= Description of the task =
Write out the stretch of the Kathrada testimony from "Kathrada: I have" through "African National Congress...", changing "Indian people" to "Indian community".

= Article =
Direct Examination by Vernon Berrange:

Berrange: And as a member of a minority group where do you think your future lies?
Kathrada: I have long come to the conclusion, and so have the Indian people, that our future lies with the policies of the African National Congress...
Kathrada: I think that at the time, I had been arrested something like seventeen times since 1946—or rather not arrested, but I had been charged on seventeen occasions. I was arrested many more times and I am not including charges for just putting up posters or distributing leaflets or that sort of thing. In fact I was acquitted on nearly every charge except five.
Berrange: What were the charges on which you were convicted?
Kathrada: Apart from my participation in the Defiance Campaign of 1952, I was charged and convicted on a charge of being in the Cape Province without a permit. (All Indian citizens of South Africa who wished to travel from one province to another had to obtain permits.) In 1955 I was convicted in Bloemfontein for entering a location (that is, a segregated African residential area). And in 1961 I was convicted for contravening a banning order by going from Johannesburg to visit my mother who at the time was ill.

Cross-examination by Percy Yutar;

Yutar: Do you agree that this proposed broadcast of yours in response to the speech by the Minister of Finance was a very vicious document?

= Dataset section =
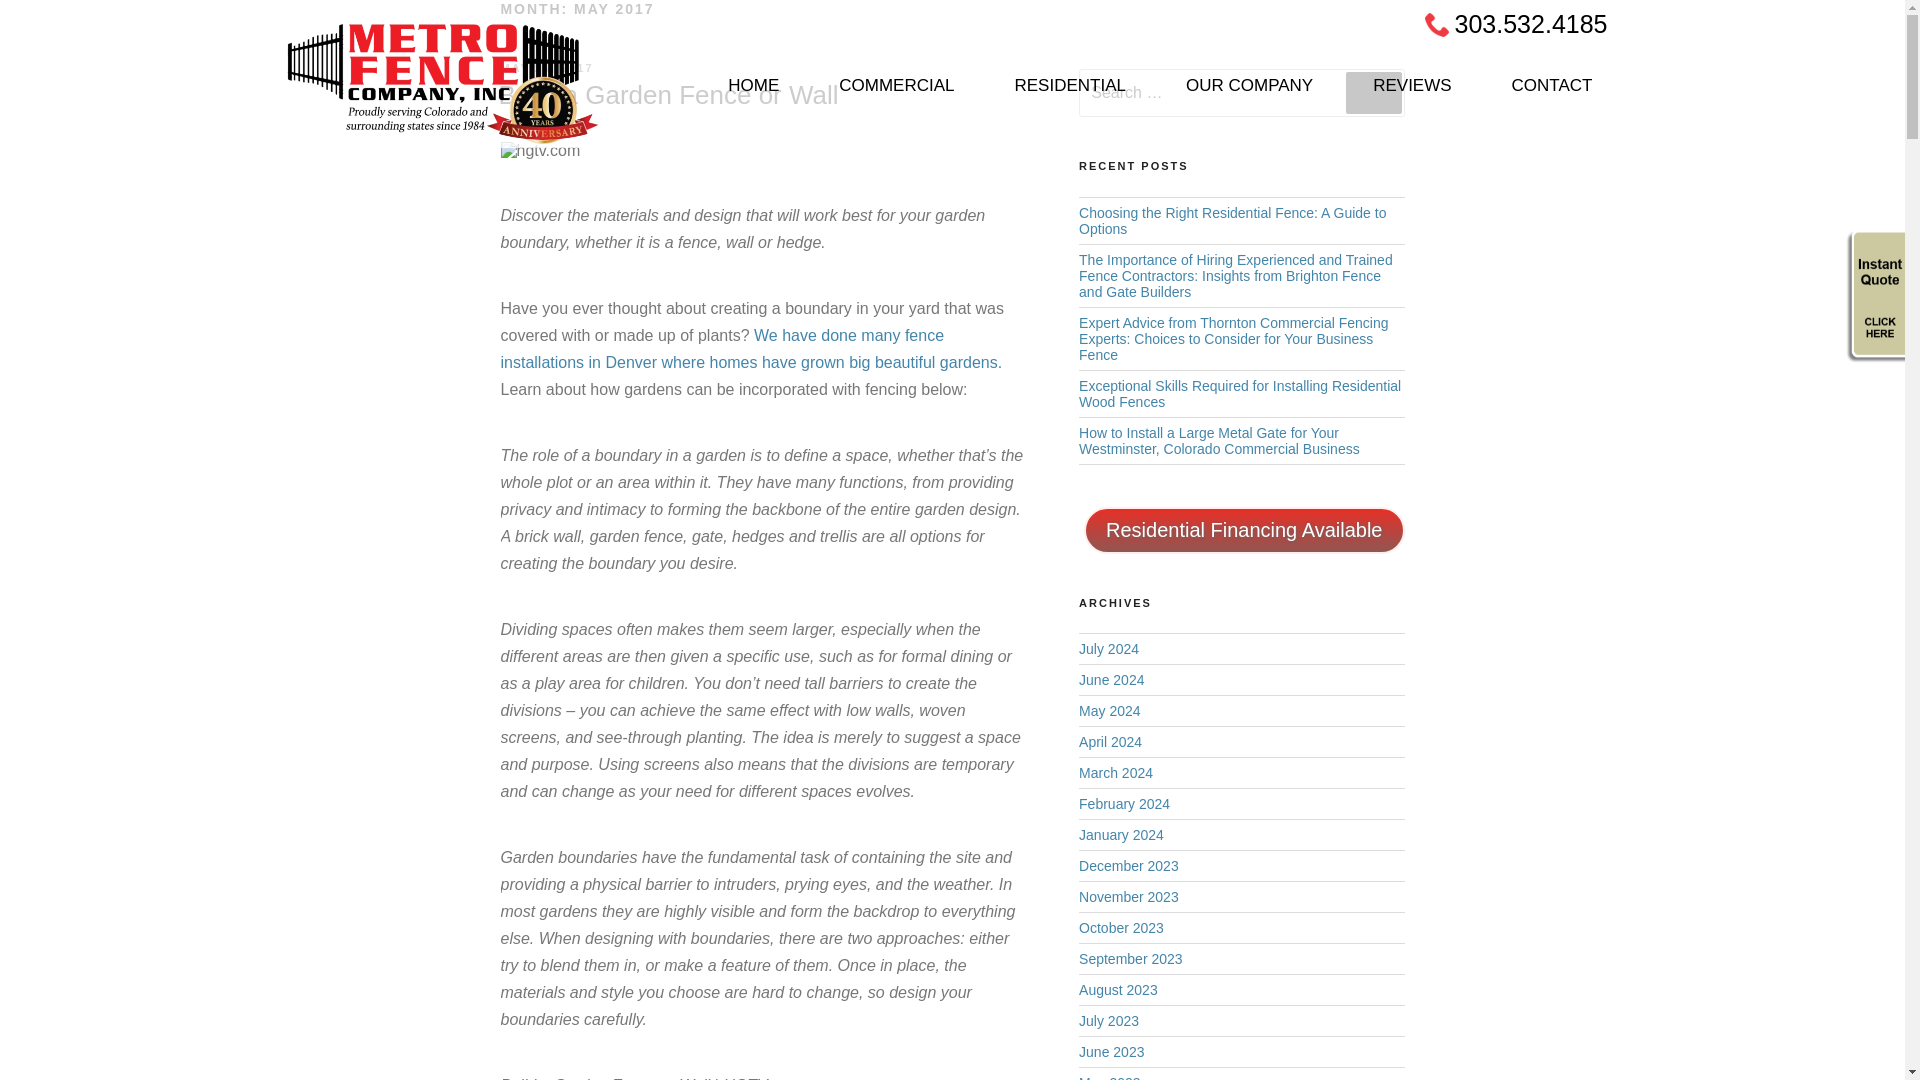 The height and width of the screenshot is (1080, 1920). Describe the element at coordinates (546, 68) in the screenshot. I see `MAY 26, 2017` at that location.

= Exercise output =
Kathrada: I have long come to the conclusion, and so have the Indian community, that our future lies with the policies of the African National Congress...